• **How to complete this task**: Once you find the line with "Select the active" in the entries below, return exactly every line from it through the line with "The image size is (1024, 546).".

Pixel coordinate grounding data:
───

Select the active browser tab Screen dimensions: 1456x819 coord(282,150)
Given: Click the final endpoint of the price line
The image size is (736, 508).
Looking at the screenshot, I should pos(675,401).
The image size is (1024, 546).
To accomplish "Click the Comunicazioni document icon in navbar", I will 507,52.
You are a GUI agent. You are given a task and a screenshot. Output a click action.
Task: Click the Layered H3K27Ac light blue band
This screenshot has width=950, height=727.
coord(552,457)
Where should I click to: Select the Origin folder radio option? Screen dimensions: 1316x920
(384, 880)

───

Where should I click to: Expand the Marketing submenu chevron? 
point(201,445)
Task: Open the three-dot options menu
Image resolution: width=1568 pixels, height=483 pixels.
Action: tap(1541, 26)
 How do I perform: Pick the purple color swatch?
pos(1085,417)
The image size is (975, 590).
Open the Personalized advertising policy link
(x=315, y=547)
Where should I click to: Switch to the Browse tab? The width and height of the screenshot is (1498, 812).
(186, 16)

───

• **Output of the task**:
Select the active browser tab Screen dimensions: 1456x819 coord(282,150)
Given: Click the final endpoint of the price line
The image size is (736, 508).
Looking at the screenshot, I should pos(675,401).
The image size is (1024, 546).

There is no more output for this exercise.